En ese contexto, un directivo de La Cachuera (yerba mate Amanda) y presidente de la Cámara de Molineros de la Zona Productora de Corrientes y Misiones, Victor Saguier, le dijo a un medio nacional que al que no le cierren los número, iba a tener que abandonar o reconvertirse. Textualmente sostuvo: "... aquellos a los que no le cierra el número van a abandonar la actividad, o se van a tener que reconvertir".

Saguier defendió la desregulación, la oferta y la demanda y los precios que surjan de esa relación comercial. Y las críticas no tardaron en llegar. Hubo repudios desde entidades como APAM, MAM; de legisladores provinciales como Cristian Castro (PAyS) que pidió que la Legislatura se exprese contra los dichos de Saguier; y el ministro del Agro, Facundo López Sartori en nombre del Gobierno provincial.
Un día después que la Provincia expresara su malestar, la empresa yerbatera emitió un comunicado en el que, como se dice popularmente, "bajó un cambio" y entendió lo mal que habían caido las expresiones de su directivo.
Varios pedidos después de lanzar la dura advertencia
No fue Saguier sino que la empresa como tal la que firmó el comunicado público.
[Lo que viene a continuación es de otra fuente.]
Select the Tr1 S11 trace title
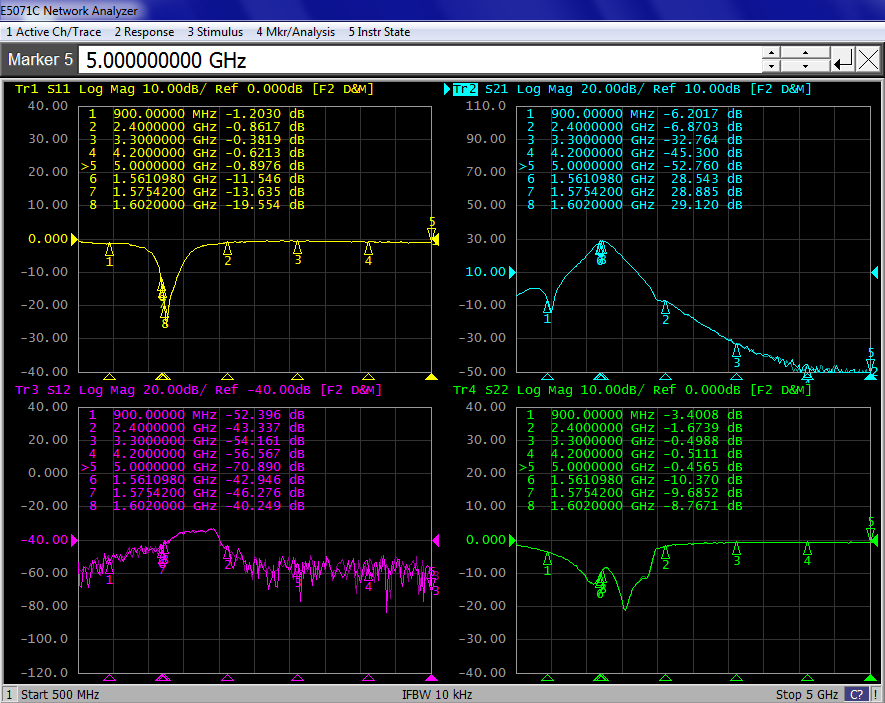The width and height of the screenshot is (885, 703). coord(195,89)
Sin rodeos, el comunicado puso el contexto: "Durante los últimos días han circulado artículos periodísticos con declaraciones sobre la coyuntura del mercado yerbatero y la desregulación prevista en el DNU 70/23", dijeron.
Seguidamente mostraron el acuse de recibo de las secuelas de las declaraciones de su directivo, indicando: "Conscientes de la inquietud que esta difusión pudo generar entre productores, cooperativas y trabajadores del sector, consideramos oportuno ratificar públicamente nuestro compromiso histórico con toda la cadena yerbatera", escribió la firma de la familia Szychowski que buscó cercanía después de enfrentarse duramente con los que dijo estar comprometida.
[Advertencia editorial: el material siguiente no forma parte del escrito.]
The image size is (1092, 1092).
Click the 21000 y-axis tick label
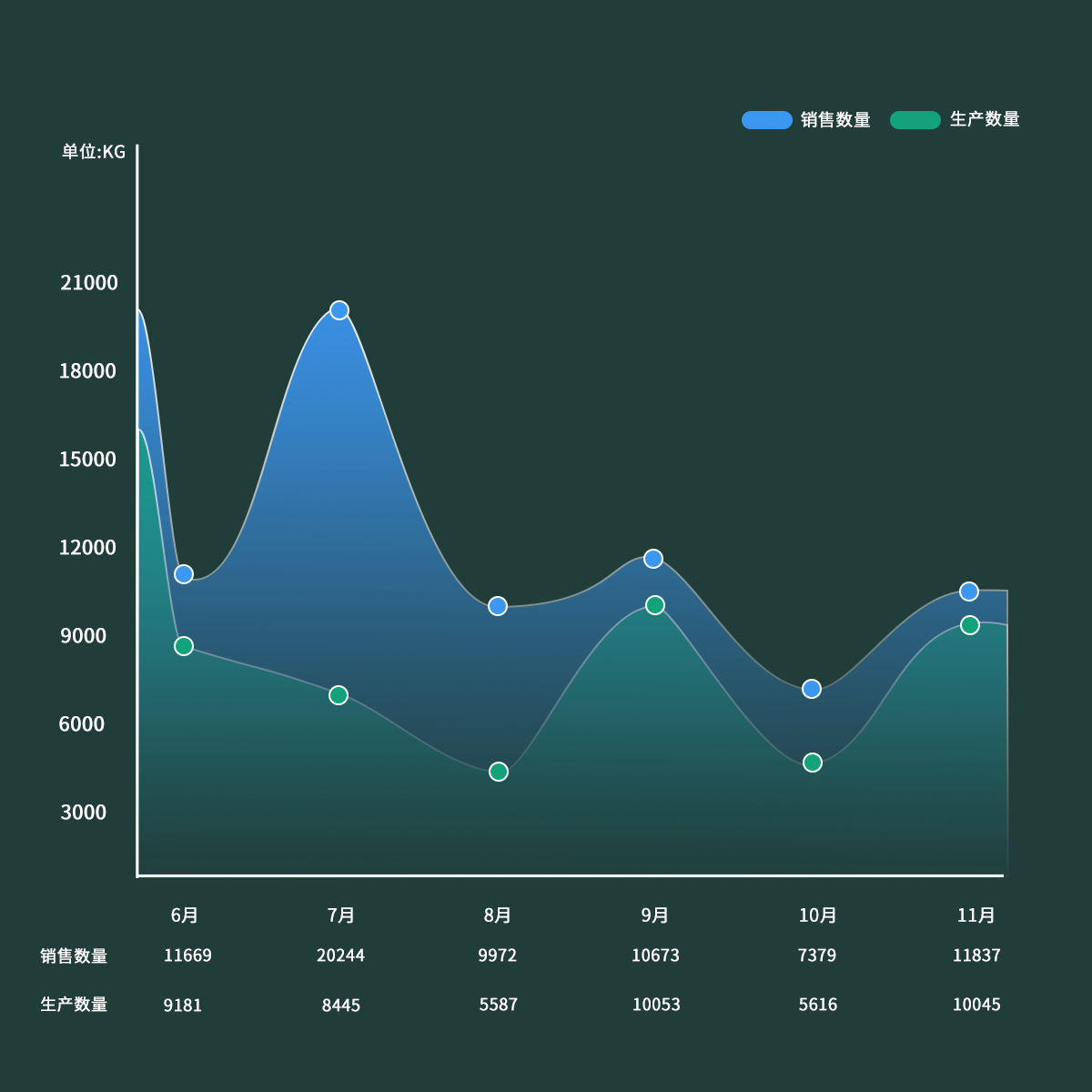89,283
Mientras Saguier lo que menos hizo fue acercar posiciones para mejorar los pagos a los productores, La Cachuera sostuvo: "Desde nuestra fundación, forjamos nuestra identidad empresarial junto a cientos de familias productoras, cooperativas y tareferos de Misiones y Corrientes. Nuestras relaciones siempre se han basado en precios justos, asistencia técnica y una firme vocación de diálogo y construcción colectiva".
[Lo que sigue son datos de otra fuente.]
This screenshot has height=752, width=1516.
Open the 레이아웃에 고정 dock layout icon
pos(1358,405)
Siempre en el esquema de bajar el tono tras la polémica, La Cachuera ahora habló de unidad detrás de la sustentabilidad yerbatera: "Todos los eslabones de la cadena productiva debemos trabajar por la previsibilidad, la competitividad y la sustentabilidad de la actividad yerbatera", indicó.
La empresa pidió "debatir ideas sin descalificaciones y con espíritu constructivo", aunque Saguier haya casi descartado del sector a todo aquel al que los números no le cerraran.
Finalmente, la industria aseguró que "la prosperidad de la yerba mate argentina se sostiene únicamente sobre la base del respeto, la cooperación y la búsqueda de consensos duraderos". ¿Habrá en la semana un arrepentimiento de Saguier o creerán que con este comunicado se dará borrón y cuenta nueva?